Uri Cohen's Blog

Sunday, February 22, 2009

Scalable SOA with Mule & GigaSpaces

If you missed the joint Webinar Ken Yagen of MuleSource and I did last week, you can find the recorded version here. The demo application shown during the webinar can be downloaded here.
The demo application requires the following to be installed on your machine:

Please note that the Mule/GigaSpaces integration is also available in the latest GigaSpaces GA release (6.6.x), but XAP 6.6.x only supports the Mule 2.0 branch and not 2.1.
The documentation for the integration can be found here (6.6.3) and here (7.0 EA).
If you have any question please drop me a note here or use our online forums .

I would like to take the opportunity and thank Ken and the rest of the team at MuleSource for hosting this webinar and giving us the chance to present the joint solution to the community.

Uri

Tuesday, February 10, 2009

Scalable SOA - with Mule & GigaSpaces

You are welcome to join Ken Yagen, Sr. Director of Engineering at MuleSource, and myself for our joint webinar on scaling your SOA implementation with GigaSpaces and Mule. The webinar will take place on Wednesday, February 11th 2009, at 9am PT / noon ET / 6pm CET.
In this webinar we will introduce the Mule & GigaSpaces joint solution and discuss the underlying details around how this integration works. We will also discuss a real life use case and present a short demo that shows the benefits of this integration.

See you there!

Uri

Tuesday, December 30, 2008

XAP 7.0 Is on the Move!

After the release of GigaSpaces XAP 6.6, we are now deep into the planning and development of our next major release, 7.0. This release, which is due in mid 2009, will include a few major themes, such as significantly better administration and monitoring capabilities, network resources optimizations, highly optimized and flexible local cache, reduced memory footprint, improved deployment model and support for deployment on the cloud.

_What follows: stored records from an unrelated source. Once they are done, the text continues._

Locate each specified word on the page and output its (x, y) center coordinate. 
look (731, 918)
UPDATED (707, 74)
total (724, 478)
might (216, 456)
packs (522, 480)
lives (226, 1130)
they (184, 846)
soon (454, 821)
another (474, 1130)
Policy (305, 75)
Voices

If you've been following us in the past few years, you know that our R&D is practicing SCRUM for quite a while now as part of the development process. Our head of R&D, Guy Nirpaz, has talked about it numerous times to both our users and the development community at large. The nature of SCRUM and the fact that it's composed of sprints enable us to share recently developed features with our community, as we've done in the past for versions 6.5 and 6.6.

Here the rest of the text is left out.